TASK REQUIREMENTS. With the pictures left out, repeat every entry that follows exactly.
━━━
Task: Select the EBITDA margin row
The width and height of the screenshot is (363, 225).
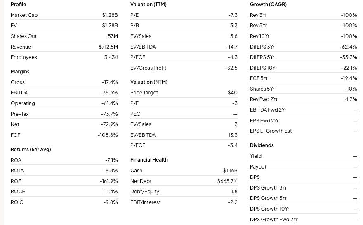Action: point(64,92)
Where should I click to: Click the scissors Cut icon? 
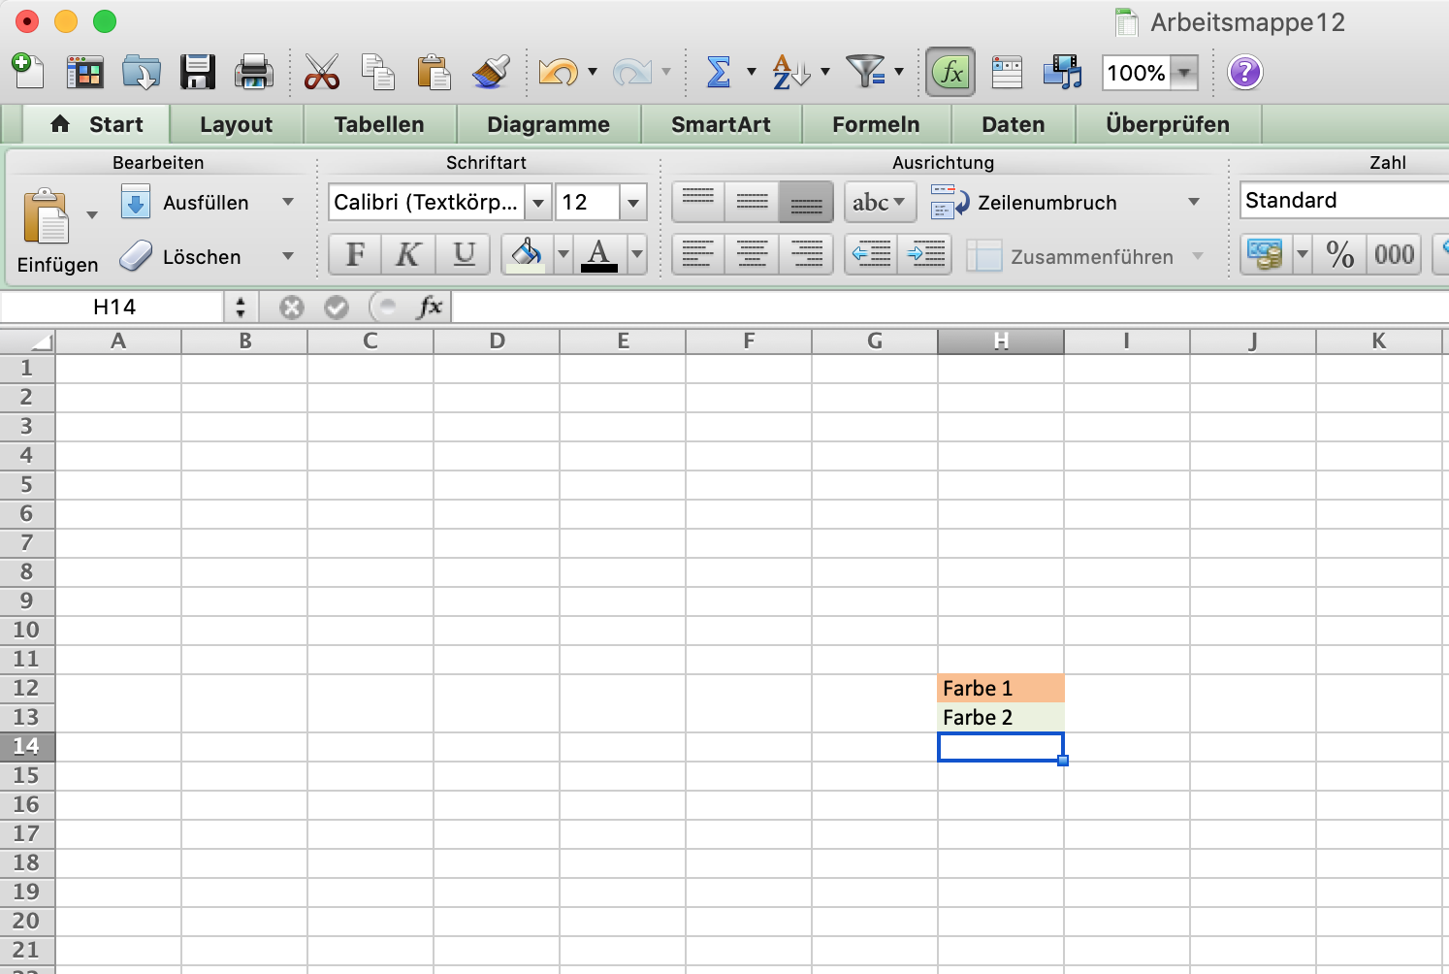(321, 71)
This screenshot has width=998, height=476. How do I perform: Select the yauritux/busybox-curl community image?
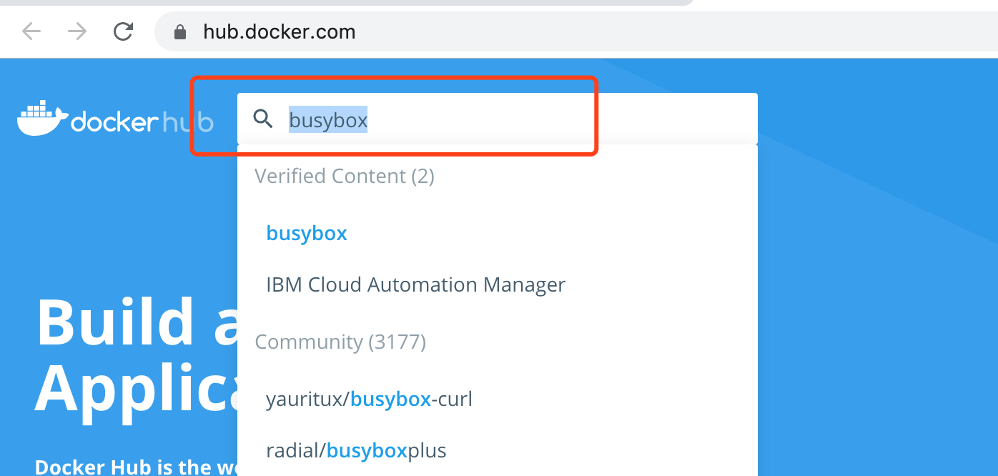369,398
━━━
TASK SOLUTION.
Task: Select the EBITDA margin row
The width and height of the screenshot is (363, 225).
Action: point(64,92)
Where should I click to: Click the scissors Cut icon? 
(321, 71)
This screenshot has width=998, height=476. How do I perform: Select the yauritux/busybox-curl community image?
369,398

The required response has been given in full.